Marie Curie’s son-in-law won the Stalin Peace Prize. Starfish are colorblind. I don’t know how bikes work, but it turns out nobody does. Never before have you had the opportunity to discover so many new facts about so many different topics. At MIT Splash, an annual program taking place the weekend before Thanksgiving, students have the opportunity to learn about practically anything. Don’t fret, just because this event takes place on MIT’s campus doesn’t mean you need to be a genius or computer master. You can fill your schedule with classes ranging from “How to Knit” and “Let’s Talk about Baseball!” to “Finite Automata and Regular Expressions”. Now, I have zero interest in any of those things.
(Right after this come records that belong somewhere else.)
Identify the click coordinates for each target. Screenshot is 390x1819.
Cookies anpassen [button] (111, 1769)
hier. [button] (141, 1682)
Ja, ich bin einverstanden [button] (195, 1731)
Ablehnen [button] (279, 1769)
In fact, I have no clue what automata means. Personally, I’d much rather take a class about solving a Rubix cube blindfolded or the science of chocolate. That’s exactly what I did, inviting two friends and moseying on down to Boston for the weekend. I’d highly recommend this opportunity to anyone in high school, unless you’re under eleven (doctor’s orders).
Some of my favorite classes included “The Structure of Personality”, “Introduction to Typography” and “The Neuroscience of Zombies.” Some might not like having to follow a schedule, so if you are in the mood for something more casual, the program also has walk-in classes throughout the weekend that you can wander in and out of. I participated in these as well. I made a mini acrylic painting (easel included) and appreciated all juices except for Ruby Red. Getting to classes proved to be difficult, however. It was slightly intimidating to navigate over 35 buildings, each with multiple floors. Maps are provided, but without any sense of direction, I remained thoroughly confused. Luckily for me, volunteers lined the halls to help direct students to the right locations.
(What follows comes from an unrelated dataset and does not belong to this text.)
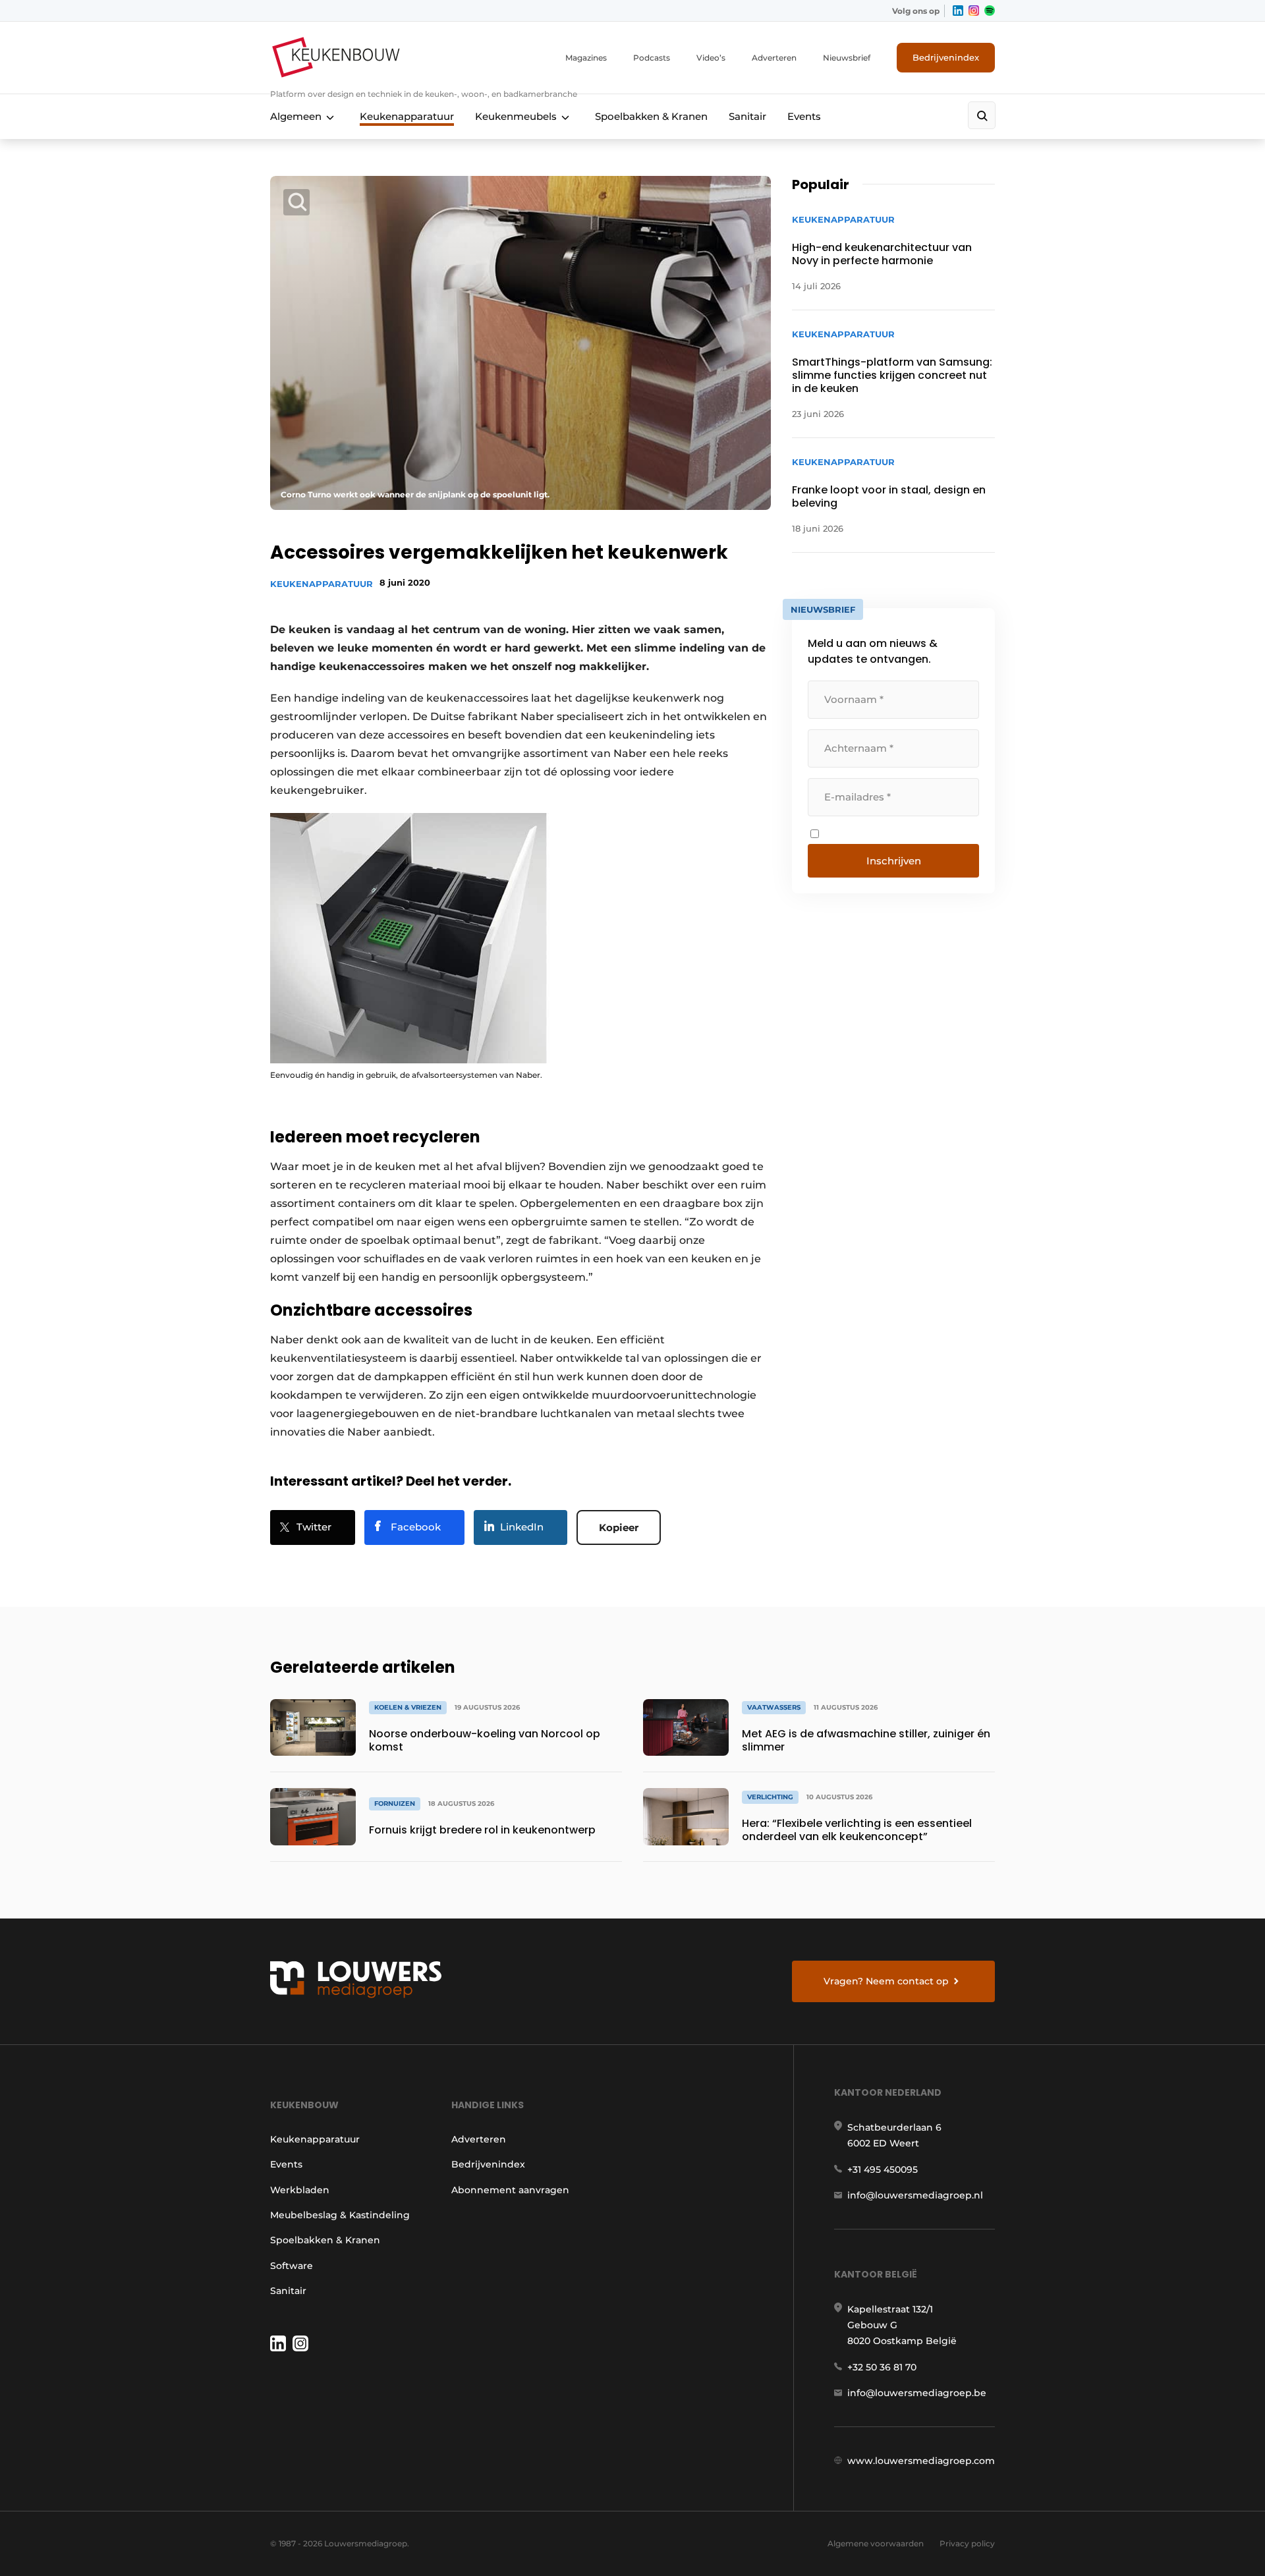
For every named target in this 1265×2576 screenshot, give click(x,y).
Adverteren (774, 58)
Splash helps to prepare high schoolers for college in that it introduces participants to new people with similar interests and to the frenzy of a college campus. In a more straightforward way, you can take classes on life skills, like “Making Good Financial Decisions” or “Preparing for College.” These are classes that help prepare you for the real world and aren’t included in most schools’ core curriculum. Education is vital, and this program inspires young learners to broaden their academic horizons.